(Study text):
The step from equation (2.26) to equation (2.27) is what took me some time to understand. Replacing the first term $|i \rangle = |w\rangle / \sqrt{\langle w | w \rangle}$ and the other terms let’s call them $|j \rangle$. Thus, in between both equations we could say that there is.
$$ \langle v | v \rangle \langle w | w \rangle = \frac{\langle v | w \rangle \langle w | v \rangle}{\langle w | w \rangle}\langle w | w \rangle+ \underbrace{\sum_j \langle v | j \rangle \langle j | v \rangle \langle w | w \rangle}_{\substack{\text{non negative terms} \\ |j\rangle \text{ orthogonal to } |w\rangle}} $$
Thus, the completeness relation is as follows
$$ |w \rangle \langle w |+ \sum_j |j \rangle \langle j | = I $$
Finally, I would like to draw the attention that the applications of Cauchy-Schwarz are varied, one of the most notorious is the Heisenberg’s Uncertainty Principle. Also, triangle inequality can be derived from Cauchy-Schwarz.

(Exercise instructions): Reproduce the Cauchy-Schwarz text word for word, everything from "The step from" down to "that there is.". Answer using nothing but the Cauchy-Schwarz text.

(Material supplied):
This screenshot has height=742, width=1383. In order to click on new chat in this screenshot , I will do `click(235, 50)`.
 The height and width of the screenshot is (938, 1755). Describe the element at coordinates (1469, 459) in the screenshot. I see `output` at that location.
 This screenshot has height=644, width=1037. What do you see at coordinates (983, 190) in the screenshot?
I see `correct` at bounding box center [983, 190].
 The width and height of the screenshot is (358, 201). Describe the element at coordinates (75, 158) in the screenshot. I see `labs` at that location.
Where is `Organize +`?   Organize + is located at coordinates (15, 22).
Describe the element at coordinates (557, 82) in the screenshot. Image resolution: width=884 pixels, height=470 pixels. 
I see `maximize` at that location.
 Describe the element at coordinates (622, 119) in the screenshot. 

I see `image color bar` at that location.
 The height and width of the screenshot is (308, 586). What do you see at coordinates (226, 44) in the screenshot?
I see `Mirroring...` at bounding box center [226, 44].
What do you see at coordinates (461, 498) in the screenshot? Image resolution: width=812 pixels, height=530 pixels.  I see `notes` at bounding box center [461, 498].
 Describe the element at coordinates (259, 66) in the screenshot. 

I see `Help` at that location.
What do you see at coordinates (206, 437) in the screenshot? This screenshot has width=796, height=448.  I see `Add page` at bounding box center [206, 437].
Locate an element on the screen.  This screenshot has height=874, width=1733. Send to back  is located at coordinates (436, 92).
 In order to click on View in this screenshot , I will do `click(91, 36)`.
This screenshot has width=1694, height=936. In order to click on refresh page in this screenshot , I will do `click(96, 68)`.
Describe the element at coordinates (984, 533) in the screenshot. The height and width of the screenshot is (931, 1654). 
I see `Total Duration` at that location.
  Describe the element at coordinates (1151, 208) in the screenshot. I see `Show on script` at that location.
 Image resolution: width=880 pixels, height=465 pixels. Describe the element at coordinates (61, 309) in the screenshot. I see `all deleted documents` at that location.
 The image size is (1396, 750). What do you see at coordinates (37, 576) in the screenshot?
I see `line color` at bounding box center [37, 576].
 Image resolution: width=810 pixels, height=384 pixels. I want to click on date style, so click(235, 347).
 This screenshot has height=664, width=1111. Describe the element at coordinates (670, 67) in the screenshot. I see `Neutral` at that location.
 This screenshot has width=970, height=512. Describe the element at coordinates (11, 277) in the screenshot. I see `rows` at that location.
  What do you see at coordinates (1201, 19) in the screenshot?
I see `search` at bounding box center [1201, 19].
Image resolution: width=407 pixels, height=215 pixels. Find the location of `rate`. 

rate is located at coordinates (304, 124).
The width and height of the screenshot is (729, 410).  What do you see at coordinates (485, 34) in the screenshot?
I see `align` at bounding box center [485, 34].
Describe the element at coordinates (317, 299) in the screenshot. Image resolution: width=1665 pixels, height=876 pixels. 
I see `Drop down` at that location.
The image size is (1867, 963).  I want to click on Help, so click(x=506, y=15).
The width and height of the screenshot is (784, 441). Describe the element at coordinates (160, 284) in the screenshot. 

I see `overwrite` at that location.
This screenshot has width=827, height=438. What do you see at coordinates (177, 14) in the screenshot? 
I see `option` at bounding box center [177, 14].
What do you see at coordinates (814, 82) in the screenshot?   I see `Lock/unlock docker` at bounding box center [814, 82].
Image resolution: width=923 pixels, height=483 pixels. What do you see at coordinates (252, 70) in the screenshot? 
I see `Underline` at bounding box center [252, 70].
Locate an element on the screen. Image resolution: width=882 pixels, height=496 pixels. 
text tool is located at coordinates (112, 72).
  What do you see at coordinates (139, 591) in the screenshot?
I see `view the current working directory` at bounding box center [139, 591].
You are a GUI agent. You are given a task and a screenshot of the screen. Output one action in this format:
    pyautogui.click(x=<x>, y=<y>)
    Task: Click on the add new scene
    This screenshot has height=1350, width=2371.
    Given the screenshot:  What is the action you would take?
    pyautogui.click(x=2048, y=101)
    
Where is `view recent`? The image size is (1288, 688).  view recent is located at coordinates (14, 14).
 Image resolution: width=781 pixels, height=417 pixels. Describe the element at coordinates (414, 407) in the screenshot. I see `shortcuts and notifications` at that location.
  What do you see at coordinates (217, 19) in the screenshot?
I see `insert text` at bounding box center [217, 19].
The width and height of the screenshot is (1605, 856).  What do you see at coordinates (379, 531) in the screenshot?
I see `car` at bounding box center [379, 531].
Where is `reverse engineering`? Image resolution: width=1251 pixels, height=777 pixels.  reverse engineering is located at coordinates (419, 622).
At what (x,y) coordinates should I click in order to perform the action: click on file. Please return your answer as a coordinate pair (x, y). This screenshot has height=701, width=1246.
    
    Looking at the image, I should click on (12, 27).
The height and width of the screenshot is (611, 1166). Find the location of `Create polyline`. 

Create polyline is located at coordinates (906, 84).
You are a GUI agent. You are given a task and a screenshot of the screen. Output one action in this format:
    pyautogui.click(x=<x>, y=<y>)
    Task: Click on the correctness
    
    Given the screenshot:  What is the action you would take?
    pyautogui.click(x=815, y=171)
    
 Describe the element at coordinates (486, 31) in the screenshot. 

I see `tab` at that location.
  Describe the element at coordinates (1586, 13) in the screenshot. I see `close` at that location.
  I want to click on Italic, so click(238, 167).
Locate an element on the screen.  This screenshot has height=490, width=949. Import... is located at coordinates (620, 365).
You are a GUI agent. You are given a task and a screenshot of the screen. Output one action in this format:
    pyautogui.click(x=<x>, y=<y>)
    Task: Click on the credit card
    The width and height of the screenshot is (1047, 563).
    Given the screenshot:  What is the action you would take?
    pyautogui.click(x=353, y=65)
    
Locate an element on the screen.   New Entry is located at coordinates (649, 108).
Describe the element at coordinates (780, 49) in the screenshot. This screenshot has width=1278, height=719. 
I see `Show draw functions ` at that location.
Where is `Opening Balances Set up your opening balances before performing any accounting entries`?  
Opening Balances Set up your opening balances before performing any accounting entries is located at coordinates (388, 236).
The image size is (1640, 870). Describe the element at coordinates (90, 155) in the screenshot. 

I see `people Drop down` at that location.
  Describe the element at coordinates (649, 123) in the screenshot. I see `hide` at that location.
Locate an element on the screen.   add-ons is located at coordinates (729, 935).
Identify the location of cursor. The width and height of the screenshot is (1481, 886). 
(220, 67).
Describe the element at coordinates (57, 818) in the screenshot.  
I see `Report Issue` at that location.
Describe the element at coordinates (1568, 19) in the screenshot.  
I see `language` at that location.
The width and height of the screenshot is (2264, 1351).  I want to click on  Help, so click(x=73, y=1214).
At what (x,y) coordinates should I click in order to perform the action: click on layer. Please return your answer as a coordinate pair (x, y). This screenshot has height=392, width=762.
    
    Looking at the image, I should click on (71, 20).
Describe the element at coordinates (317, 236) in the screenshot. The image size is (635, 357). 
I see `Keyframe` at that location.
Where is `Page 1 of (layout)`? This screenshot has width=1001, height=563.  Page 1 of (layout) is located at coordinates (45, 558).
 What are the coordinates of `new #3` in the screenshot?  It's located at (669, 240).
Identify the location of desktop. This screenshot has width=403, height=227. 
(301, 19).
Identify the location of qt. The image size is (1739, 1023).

(Solved problem):
The step from equation (2.26) to equation (2.27) is what took me some time to understand. Replacing the first term $|i \rangle = |w\rangle / \sqrt{\langle w | w \rangle}$ and the other terms let’s call them $|j \rangle$. Thus, in between both equations we could say that there is.